The quest for a rule-based economy – Concept

During the Eid holiday, a simple graph went viral, depicting a secular decline in Pakistan's economic growth since the 1990s, compared to India's, as fifteen years rolled by. The frequency of low growth phases is growing. Meanwhile, the period of economic recovery shrinks to a shorter period in each cycle.

Anemic economic growth is the biggest challenge in a country dominated by a young and growing population. In today's scenario, poverty is increasing and the middle class is shrinking.

This is in stark contrast to what is happening in neighboring India. One can see the middle class vibe in India from the size of the crowd in the stadia during the IPL matches, which is a stark contrast to the (lack of) enthusiasm of the crowd during the recent PSL matches in Pakistan.

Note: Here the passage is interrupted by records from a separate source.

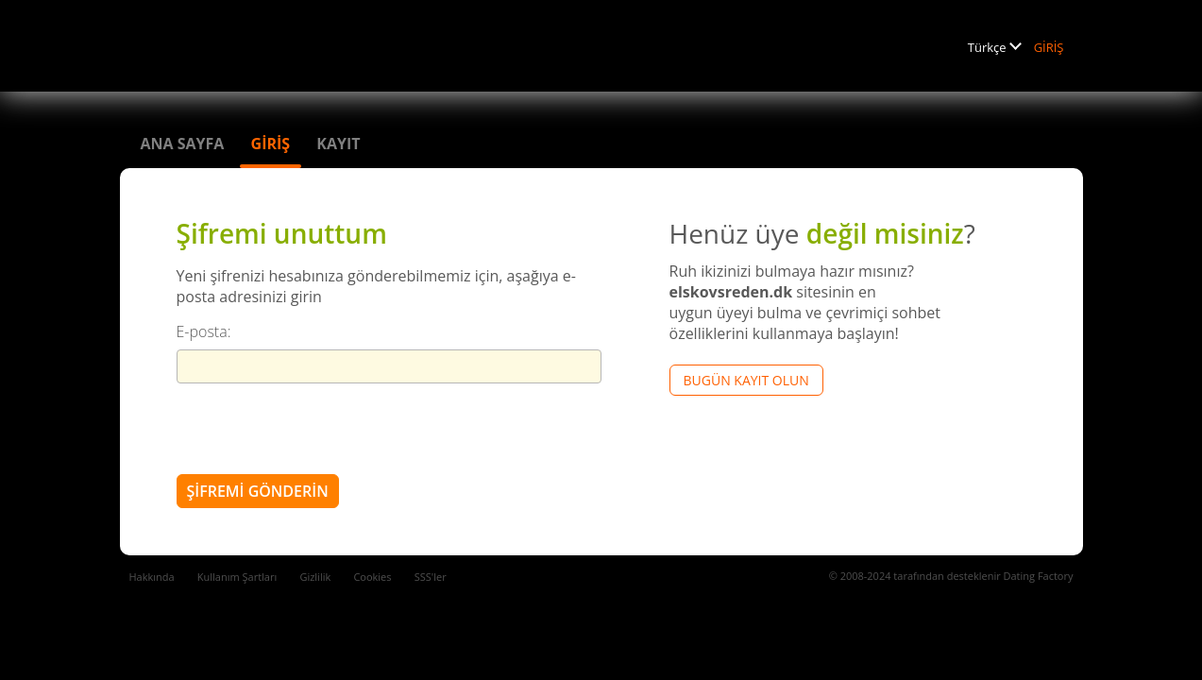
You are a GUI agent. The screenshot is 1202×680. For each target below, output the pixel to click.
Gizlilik (314, 577)
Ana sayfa (183, 143)
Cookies (372, 577)
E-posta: (204, 331)
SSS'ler (431, 577)
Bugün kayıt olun (746, 380)
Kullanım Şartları (237, 577)
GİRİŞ (1049, 47)
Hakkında (152, 577)
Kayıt (338, 143)
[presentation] (320, 428)
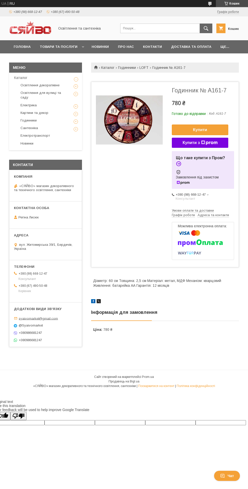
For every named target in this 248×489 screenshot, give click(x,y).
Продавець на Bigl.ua (124, 381)
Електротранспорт (35, 135)
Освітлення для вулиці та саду (40, 95)
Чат (227, 476)
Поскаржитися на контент (156, 386)
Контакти (152, 47)
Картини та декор (34, 113)
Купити (200, 130)
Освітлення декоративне (39, 85)
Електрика (28, 105)
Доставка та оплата (191, 47)
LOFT (144, 68)
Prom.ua (148, 377)
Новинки (100, 47)
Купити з (199, 142)
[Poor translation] (18, 416)
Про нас (126, 47)
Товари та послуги (58, 47)
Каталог (107, 68)
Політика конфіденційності (196, 386)
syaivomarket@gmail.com (38, 318)
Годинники (127, 68)
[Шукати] (206, 28)
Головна (22, 47)
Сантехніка (29, 128)
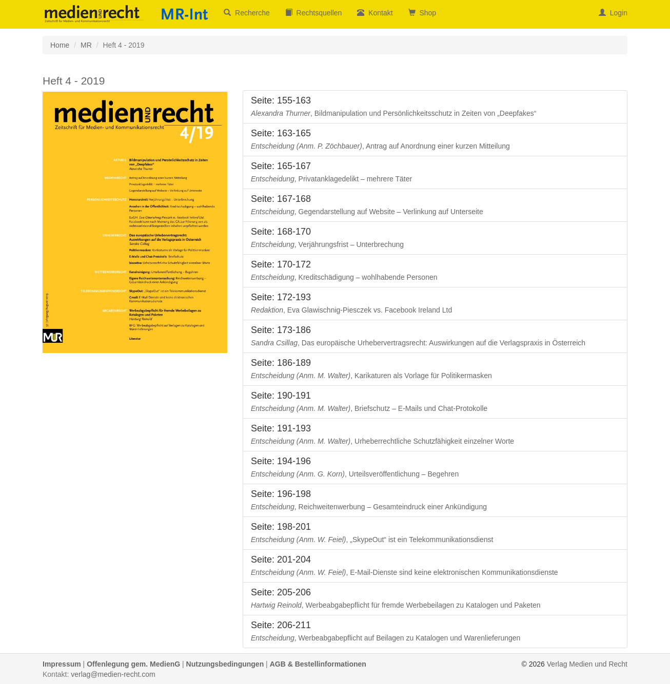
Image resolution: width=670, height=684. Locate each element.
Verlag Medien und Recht (587, 664)
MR (86, 45)
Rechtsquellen (313, 13)
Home (59, 45)
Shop (422, 13)
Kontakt (374, 13)
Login (613, 13)
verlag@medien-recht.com (113, 674)
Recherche (246, 13)
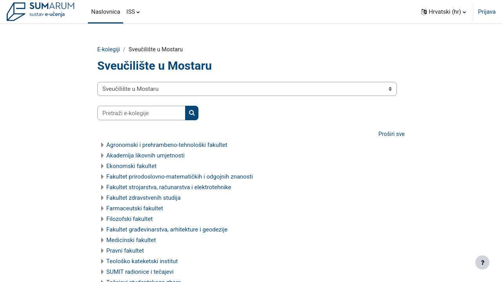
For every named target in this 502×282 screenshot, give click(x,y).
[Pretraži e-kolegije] (141, 113)
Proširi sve (391, 134)
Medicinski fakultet (131, 240)
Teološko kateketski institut (142, 261)
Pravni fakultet (125, 251)
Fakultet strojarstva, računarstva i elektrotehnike (168, 187)
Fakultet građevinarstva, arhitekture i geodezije (166, 229)
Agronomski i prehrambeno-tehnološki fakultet (166, 145)
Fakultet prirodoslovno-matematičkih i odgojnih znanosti (179, 177)
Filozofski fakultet (129, 219)
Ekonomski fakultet (131, 166)
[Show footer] (482, 262)
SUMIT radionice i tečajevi (140, 272)
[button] (443, 12)
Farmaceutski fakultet (134, 208)
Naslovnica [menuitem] (105, 11)
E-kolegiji (109, 49)
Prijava (487, 11)
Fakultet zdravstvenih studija (143, 198)
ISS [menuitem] (130, 11)
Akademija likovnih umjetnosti (145, 155)
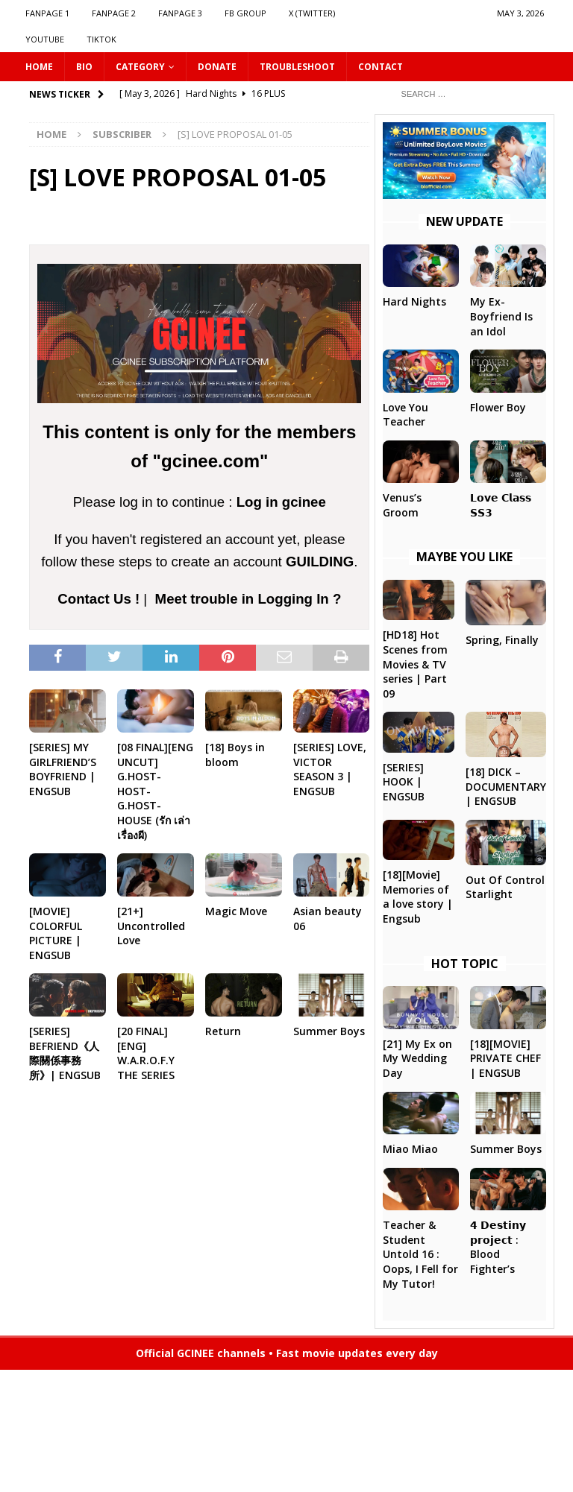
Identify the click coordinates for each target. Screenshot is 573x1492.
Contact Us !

The good news is that the country is reeling from the long-standing economic crisis. Political pressure from a growing youth electorate and media is putting pressure on the powers that be to focus on sustainable economic recovery. basically. Young people want economic prosperity and security. Now the attempt to make Pakistan a bastion of Islam needs to be reduced with a big pinch of reality.

However, the youth are disillusioned and disillusioned by the actions of different forces from underground realities. They still focus on the bandage approach. The idea is to keep the economy current, even if it fails, based on the support of allies and international financial institutions (IMF, WB, etc.) while preventing drastic reforms.

Vibrations from the US and Saudi Arabia will keep the country afloat by ensuring adequate balance of payments support through bilateral injections and the next IMF program without allowing the country to default. This is comforting news. However, on the other hand, it provides a lifeline to those in control of the leadership to continue the status quo.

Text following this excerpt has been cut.